Lisa Mandel est une bloggeuse. Libre comme un poney est le nom (enfin, l’ancien nom si j’ai bien suivi) de son blog, mais aussi d’un petit livre paru chez Shampoing, qui reprend les posts de Lisa de la période aout 2005-mars 2006, au cours de laquelle
la Marseillaise effectue notamment un voyage en Argentine. Si chaque planche est tour à tour drôle, tendre ou émouvante, l’ensemble manque de cohérence. On ne rit pas vraiment, on sourit. Et on se dit que ces bouts de blog auraient dû rester des bouts de blog, Point.



La plaisanterie, Milan Kundera


La plaisanterie, c’est celle anodine d’un étudiant amoureux, une carte postale rédigée à la hâte, qui va déterminer la destinée toute entière de Ludvik. Une deuxième plaisanterie, trente ans plus tard, viendra boucler la boucle.

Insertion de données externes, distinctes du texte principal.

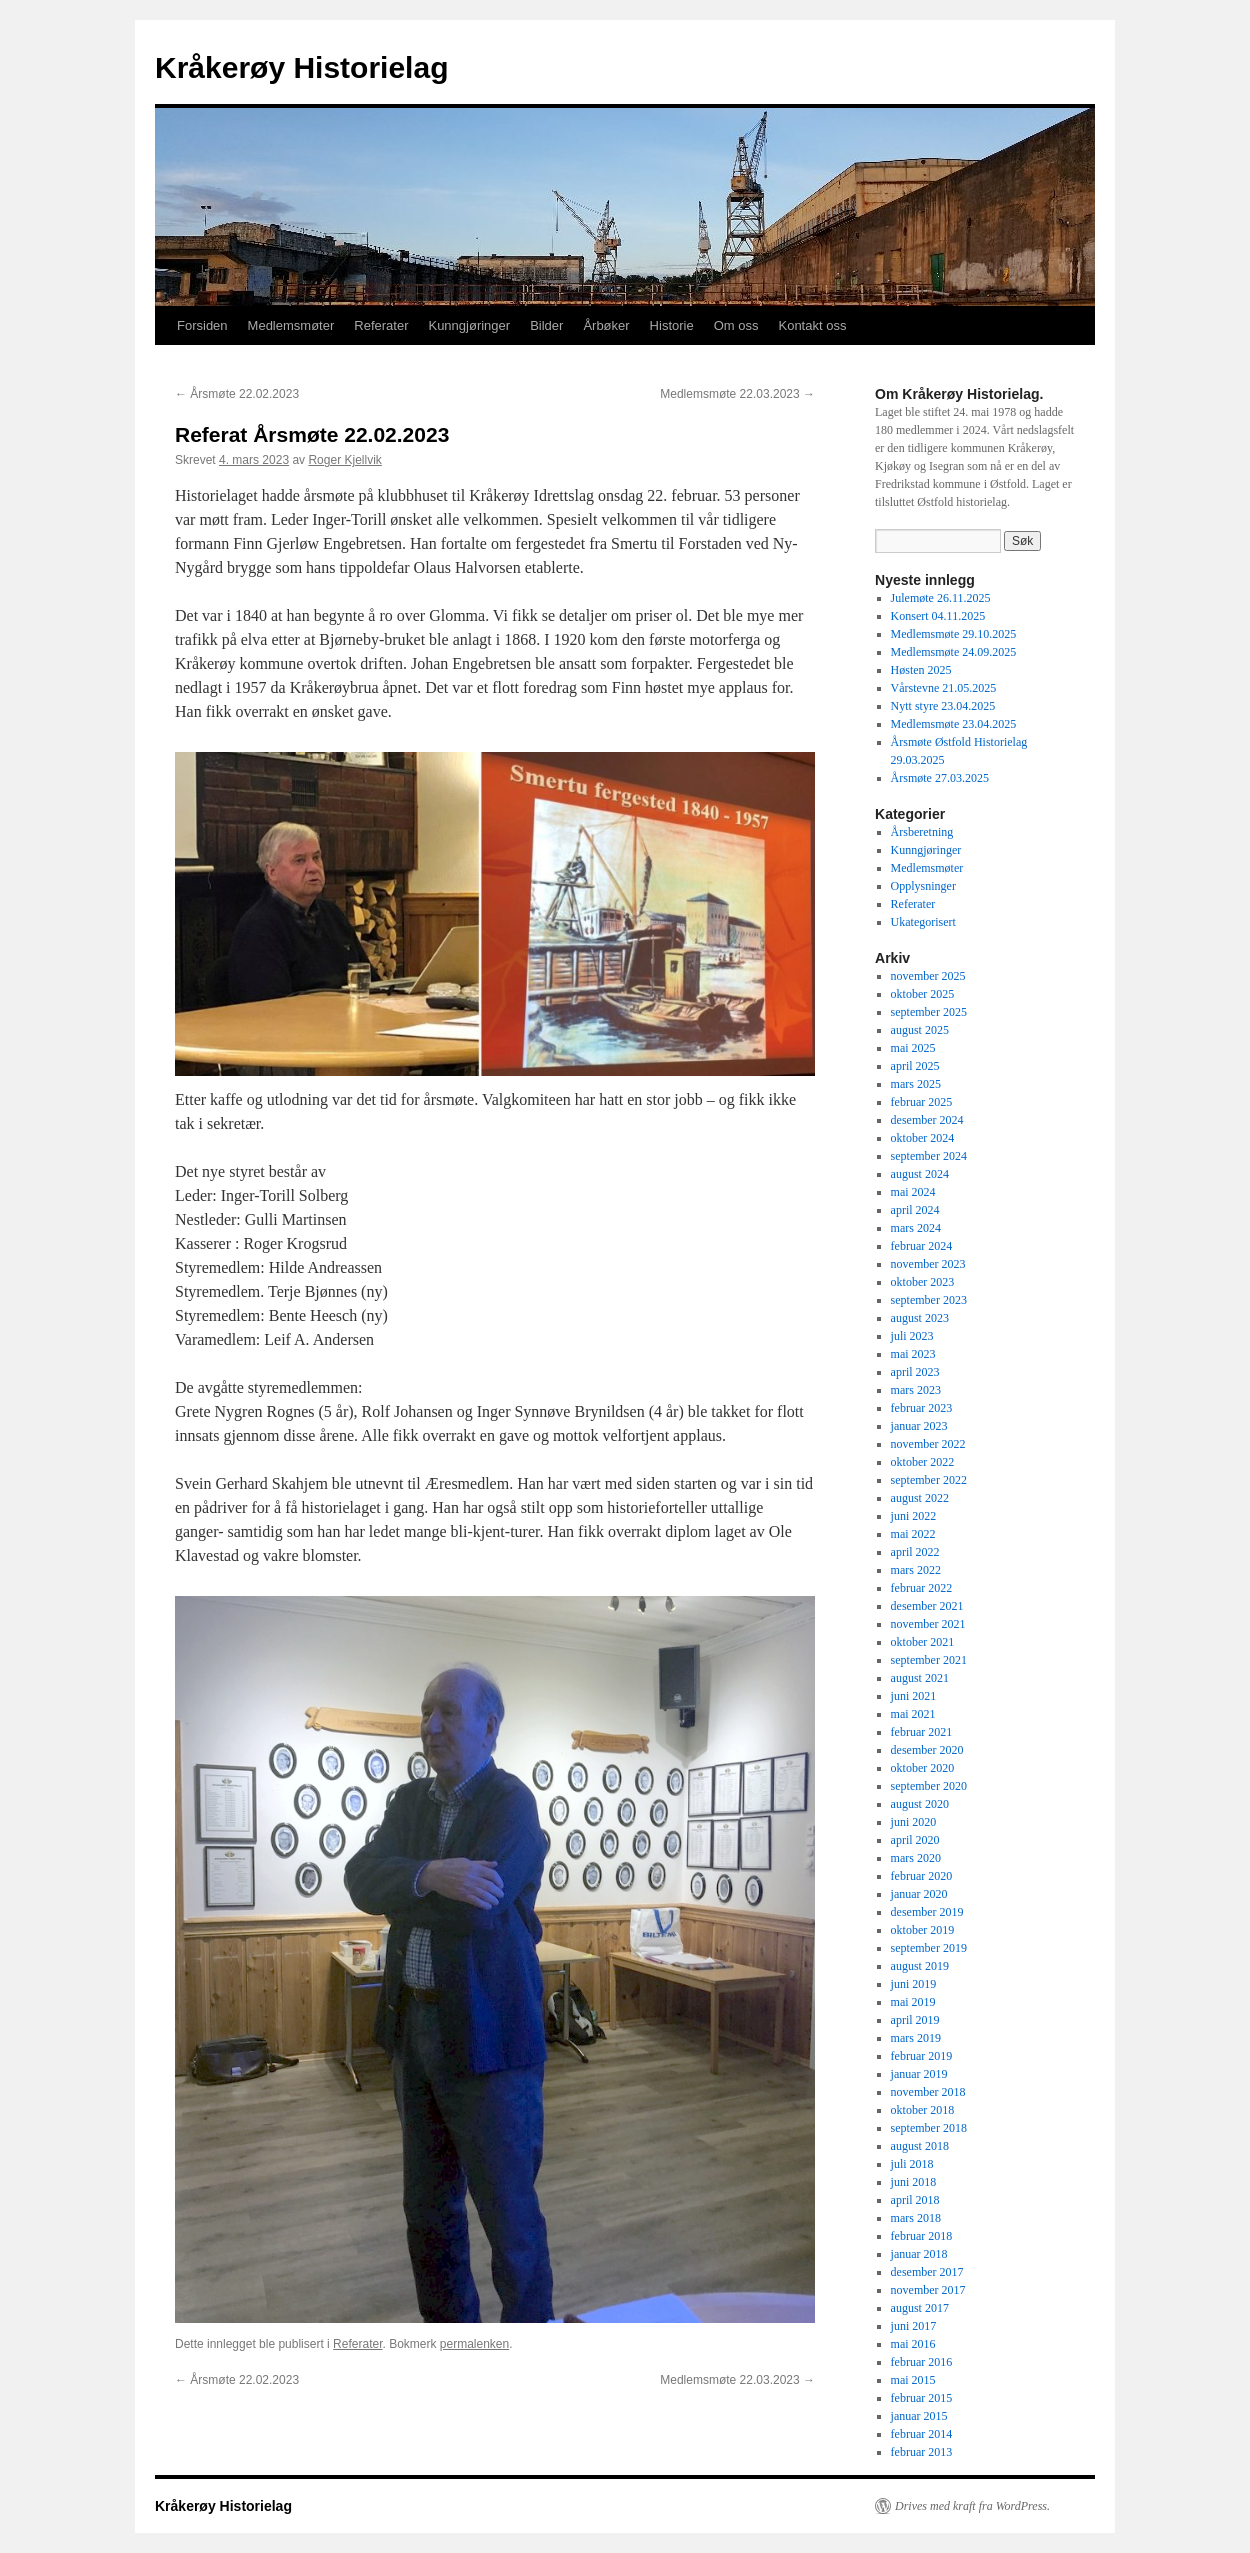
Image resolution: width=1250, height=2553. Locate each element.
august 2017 (920, 2308)
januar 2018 (919, 2254)
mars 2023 (916, 1390)
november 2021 (928, 1624)
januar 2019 (919, 2074)
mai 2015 (913, 2380)
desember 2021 (927, 1606)
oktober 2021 (923, 1642)
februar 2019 (922, 2056)
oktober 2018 (923, 2110)
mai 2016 (913, 2344)
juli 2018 (912, 2164)
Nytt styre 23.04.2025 (943, 706)
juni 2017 (914, 2326)
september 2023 (929, 1300)
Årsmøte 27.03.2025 (940, 778)
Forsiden (202, 325)
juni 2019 (914, 1984)
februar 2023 (922, 1408)
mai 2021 (913, 1714)
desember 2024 (927, 1120)
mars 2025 (916, 1084)
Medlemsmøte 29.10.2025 (954, 634)
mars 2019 (916, 2038)
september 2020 (929, 1786)
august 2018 (920, 2146)
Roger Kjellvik (344, 460)
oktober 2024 (923, 1138)
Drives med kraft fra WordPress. (972, 2506)
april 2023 (915, 1372)
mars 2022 (916, 1570)
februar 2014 (922, 2434)
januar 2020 (919, 1894)
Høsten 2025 (921, 670)
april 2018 (915, 2200)
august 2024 (920, 1174)
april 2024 (915, 1210)
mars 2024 (916, 1228)
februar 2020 (922, 1876)
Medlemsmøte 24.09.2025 (954, 652)
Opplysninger (923, 886)
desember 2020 (927, 1750)
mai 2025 (913, 1048)
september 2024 (929, 1156)
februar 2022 (922, 1588)
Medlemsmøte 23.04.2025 (954, 724)
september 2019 (929, 1948)
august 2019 (920, 1966)
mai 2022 (913, 1534)
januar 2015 (919, 2416)
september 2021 (929, 1660)
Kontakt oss (812, 325)
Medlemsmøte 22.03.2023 (737, 394)
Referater (381, 325)
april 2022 (915, 1552)
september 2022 (929, 1480)
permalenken (474, 2344)
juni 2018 (914, 2182)
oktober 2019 (923, 1930)
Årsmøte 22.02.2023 (237, 394)
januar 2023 (919, 1426)
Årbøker (606, 325)
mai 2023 (913, 1354)
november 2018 (928, 2092)
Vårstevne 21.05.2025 (944, 688)
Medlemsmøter (291, 325)
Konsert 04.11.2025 (938, 616)
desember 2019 (927, 1912)
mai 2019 (913, 2002)
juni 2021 (914, 1696)
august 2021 (920, 1678)
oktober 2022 (923, 1462)
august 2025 (920, 1030)
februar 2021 (922, 1732)
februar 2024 (922, 1246)
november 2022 (928, 1444)
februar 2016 (922, 2362)
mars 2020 (916, 1858)
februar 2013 (922, 2452)
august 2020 (920, 1804)
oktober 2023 (923, 1282)
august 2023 (920, 1318)
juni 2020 (914, 1822)
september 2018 (929, 2128)
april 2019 (915, 2020)
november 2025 (928, 976)
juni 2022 (914, 1516)
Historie (672, 325)
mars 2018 (916, 2218)
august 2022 (920, 1498)
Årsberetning (922, 832)
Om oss (736, 325)
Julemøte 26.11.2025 (941, 598)
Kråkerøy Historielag (301, 67)
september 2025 (929, 1012)
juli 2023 (912, 1336)
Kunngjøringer (469, 325)
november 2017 (928, 2290)
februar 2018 (922, 2236)
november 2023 (928, 1264)
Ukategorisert (923, 922)
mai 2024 (913, 1192)
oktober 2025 (923, 994)
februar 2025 (922, 1102)
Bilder (546, 325)
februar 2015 (922, 2398)
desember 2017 (927, 2272)
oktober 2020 (923, 1768)
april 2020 (915, 1840)
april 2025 (915, 1066)
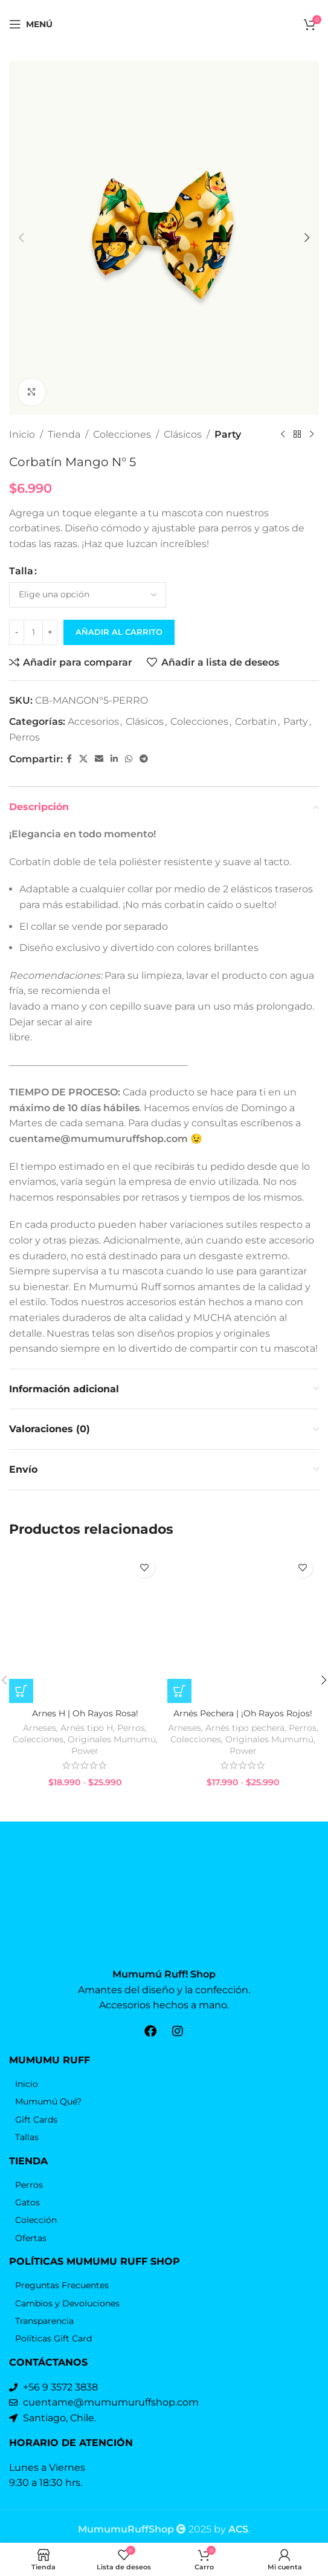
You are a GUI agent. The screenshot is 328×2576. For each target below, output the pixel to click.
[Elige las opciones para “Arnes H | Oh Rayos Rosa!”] (21, 1713)
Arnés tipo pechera (245, 1749)
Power (84, 1772)
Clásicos (183, 434)
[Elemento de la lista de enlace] (164, 2077)
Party (227, 434)
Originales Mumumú (112, 1760)
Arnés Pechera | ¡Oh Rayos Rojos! (242, 1735)
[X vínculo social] (83, 759)
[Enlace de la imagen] (164, 1919)
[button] (21, 237)
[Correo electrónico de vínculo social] (99, 759)
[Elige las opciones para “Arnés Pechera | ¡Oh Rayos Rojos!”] (179, 1713)
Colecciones (122, 434)
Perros (24, 737)
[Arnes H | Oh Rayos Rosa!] (85, 1637)
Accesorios (93, 721)
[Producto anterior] (282, 434)
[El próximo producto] (311, 434)
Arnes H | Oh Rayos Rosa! (85, 1735)
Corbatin (256, 721)
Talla (21, 571)
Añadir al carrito (119, 632)
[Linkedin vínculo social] (114, 759)
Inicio (22, 434)
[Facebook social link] (69, 759)
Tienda (64, 434)
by (231, 2522)
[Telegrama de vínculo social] (144, 759)
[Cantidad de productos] (33, 632)
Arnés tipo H (86, 1749)
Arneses (39, 1749)
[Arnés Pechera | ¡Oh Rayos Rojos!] (243, 1637)
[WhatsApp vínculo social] (128, 759)
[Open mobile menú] (31, 24)
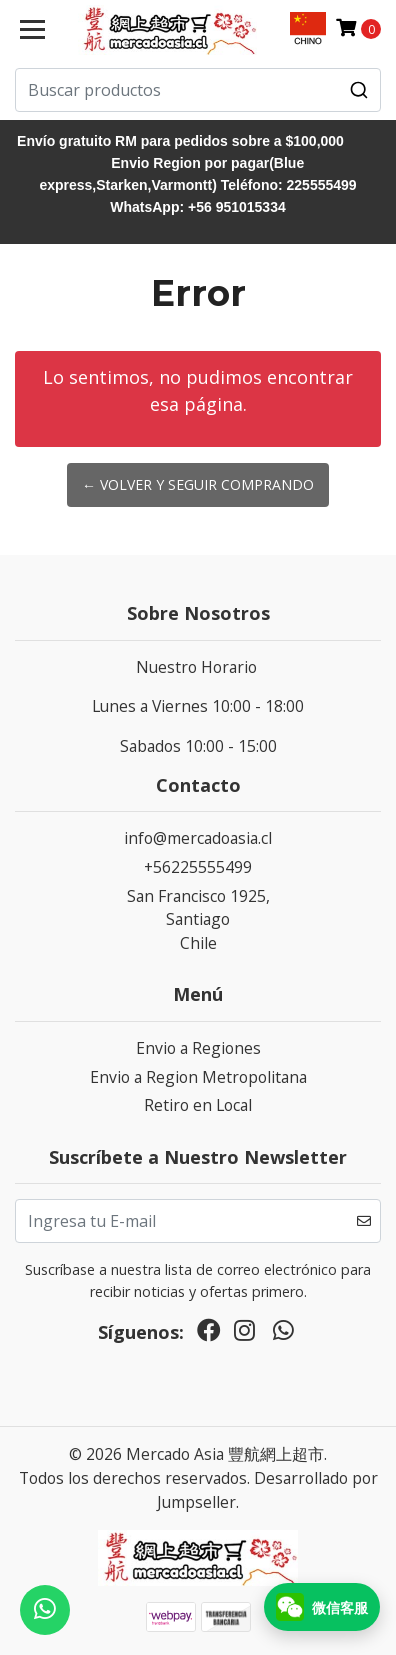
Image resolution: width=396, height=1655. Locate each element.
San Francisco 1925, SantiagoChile (198, 919)
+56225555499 (198, 867)
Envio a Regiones (198, 1048)
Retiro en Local (198, 1105)
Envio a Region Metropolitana (198, 1077)
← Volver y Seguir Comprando (198, 484)
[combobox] (198, 90)
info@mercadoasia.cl (198, 838)
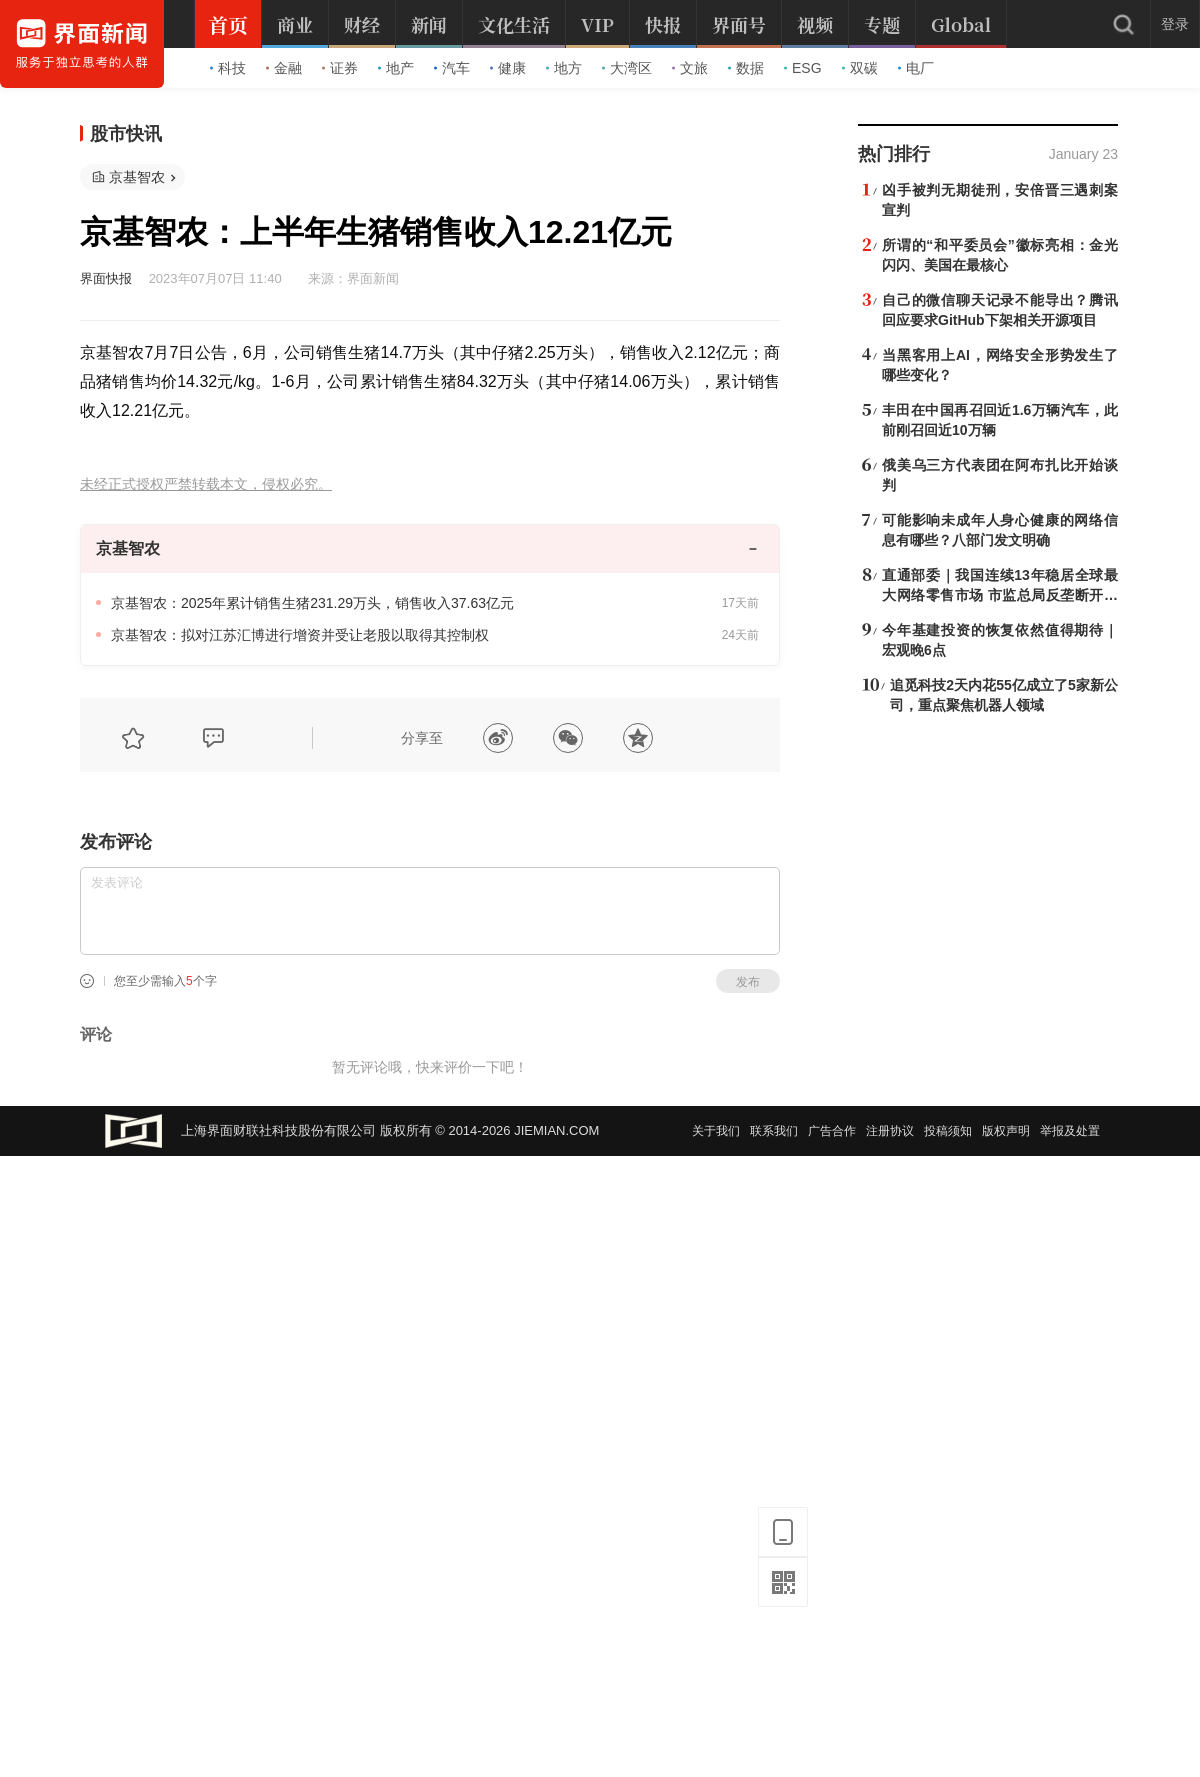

Dans la Tchécoslovaquie de l’Après-guerre, Ludvik est un étudiant communiste engagé. Ambitieux et promis à un bel avenir au sein du Parti, il va s’en retrouver exclu, de même qu’il sera prié de quitter l’université après un vote à main levée ou il fait, à sa grande honte et à son désespoir, l’unanimité.

Débute alors la chute de Ludvik. Il est trop tard, il ne peut revenir en arrière.

 

Tournant autour de grands thèmes tels que la complexité des rapports humains et notamment amoureux ou l’irréversibilité des actes, thèmes récurrents chez Kundera, La plaisanterie est aussi une critique du système stalinien, dont la parution en France a eu lieu au moment de la répression soviétique (1968).

Ecrit en 1967 par le tchèque Milan Kundera, ce roman n’est pas un livre facile d’accès.

Pourtant, sa construction polyphonique en sept parties orientées autour de quatre personnages est intéressante, et sa portée philosophique va au-delà de l’histoire de Ludvik. La trame est universelle, nous sommes tous concernés.

Un peu de courage donc : ça vaut le coup.